— Texto base —
De cada três pedidos de asilo para Europa, um é para a Alemanha. Se comparado com o tamanho da população local, o lugar que mais tem pedidos de asilo é a Suécia, com 8,4 pedidos de asilo para cada 1000 habitantes. O país onde mais evoluiu o número de pedidos de asilo de 2013/2014 foi a Itália, com um aumento de 143% no período . De todos os pedidos de asilo, 20% vem da Síria. Só no primeiro trimestre de 2015, o número de pedidos de asilo aumentou 85%, se comparado ao primeiro trimestre de 2014.

— Material fornecido —

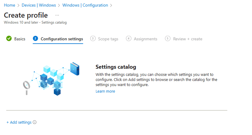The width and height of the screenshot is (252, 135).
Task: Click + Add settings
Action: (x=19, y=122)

— Problemas a resolver —
**a)** Traduza para o inglês esta frase do texto sobre pedidos de asilo: "Se comparado com o tamanho da população local, o lugar que mais tem pedidos de asilo é a Suécia, com 8,4 pedidos de asilo para cada 1000 habitantes."
**b)** Segundo o texto sobre pedidos de asilo, em qual país o número de pedidos mais evoluiu de 2013 para 2014?
**c)** Prossiga o texto sobre pedidos de asilo na Europa a partir da última frase.
A listagem provém de uma fonte diferente.

— Resultados das tarefas —
**a)** Relative to the size of the local population, the place with the most asylum applications is Sweden, with 8.4 asylum applications per 1,000 inhabitants.

**b)** Na Itália, com um aumento de 143%.

**c)**
Mas por que é tão difícil alocar os refugiados nos países europeus? Por que é tão difícil fazer toda essa redistribuição e deixá-los ir para onde há espaço? Há um procedimento chamado Regulação de Dublin que diz que todo refugiado que pisar em solo europeu precisa primeiro pedir asilo para o país pelo qual entrou, e não para o seu destino final. Mas essa regulação não foi criada para uma situação como a atual e não ajuda os países mais próximos da região de conflito – logo acima do mediterrâneo, como Itália, França, Grécia e Espanha –, pois além de superlotá-los, torna muito mais lenta e burocrática a movimentação dessas pessoas para outros países mais ao norte. A partir daí a questão se torna muito mais complicada. Os países ao sul começaram a questionar essa regulação e passaram a recusar cada vez mais refugiados – não só por motivos de saturação, mas também por motivos políticos. Para tentar resolver essa situação, a Comissão Europeia está prestes a anunciar um mecanismo permanente de distribuição dos refugiados entre os 28 países do bloco.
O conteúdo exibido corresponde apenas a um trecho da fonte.